The vials revealed shocking levels of antibiotics "“ about enough in the entire stream to treat 90,000 people. Researchers noted the presence of 21 different drugs, which range in purpose from hypertension to depression.Half of the drugs measured at the highest levels of pharmaceuticals ever detected in the environment, researchers told the Associated Press, which last year reported on the presence of pharmaceuticals in drinking water being provided to at least 46 million Americans. But researchers say the water being analyzed in India contains 150 times even the highest levels of pharmaceuticals found by AP in the US.
India is one of the world's leading exporters of pharmaceuticals, and the US - which spent $1.4 billion on Indian-made drugs in 2007 - is its largest customer, said the news agency.
"If you take a bath there, then you have all the antibiotics you need for treatment," chemist Klaus Kuemmerer at the University of Freiburg Medical Center in Germany, an expert on drug resistance in the environment who did not participate in the research told the AP. "If you just swallow a few gasps of water, you're treated for everything.
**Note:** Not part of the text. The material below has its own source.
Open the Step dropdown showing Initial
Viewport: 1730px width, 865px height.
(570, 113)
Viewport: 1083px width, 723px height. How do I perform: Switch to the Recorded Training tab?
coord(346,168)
The question is for how long?"
Joakim Larsson, an environmental scientist at the University of Gothenburg in Sweden, studied levels of pharmaceuticals in the stream near Patancheru Enviro Tech Ltd. Researchers had previously attributed high levels of drugs in water to their use rather than manufacturing.
"Who has a responsibility for a polluted environment when the Third World produces drugs for our well being?" Larsson asked scientists at a recent environmental research conference.
In its report last year, the AP found that "human cells fail to grow normally in the laboratory when exposed to trace concentrations of certain pharmaceuticals."
Researchers in India noted that tadpoles that were exposed to water from the plant were 40 percent smaller than those living in clean water.
"We don't have any other source, so we're drinking it," said R. Durgamma, a mother of four who lives a few miles downstream from the plant.
"When the local leaders come, we offer them water and they won't take it," she said.
Larsson's team also discovered high levels of pharmaceuticals in lakes upstream from the treatment plant, which could suggest potential illegal dumping.
"I'll tell you, I've never seen concentrations this high before. And they definitely ... are having some biological impact, at least in the effluent," Dan Schlenk, an ecotoxicologist from the University of California, Riverside, who was not involved in the India research, told the AP.
But M. Narayana Reddy, president of India's Bulk Drug Manufacturers Association, says he challenges researchers' findings.
"It is the wrong information provided by some research person."
Reddy blames untreated human excrement and past industry abuses.
But Larsson's findings could spell out more future trouble because continued exposure to drugs could lead to the mutation of bacteria, making them more resistant to powerful treatments. In recent years, many bacteria have developed resistance to the drug, leaving it significantly less effective.
"We are using these drugs, and the disease is not being cured - there is resistance going on there," said Dr. A. Kishan Rao, a medical doctor and environmental activist who has treated people for more than 30 years near the drug factories.
Dr. Rao called it "a global concern."
And the consequences could be even worse for the environment, Renee Sharp, senior analyst at the Environmental Working Group, told the AP.
"People might say, 'Oh sure, that's just a dirty river in India,' but we live on a small planet, everything is connected. The water in a river in India could be the rain coming down in your town in a few weeks," she said.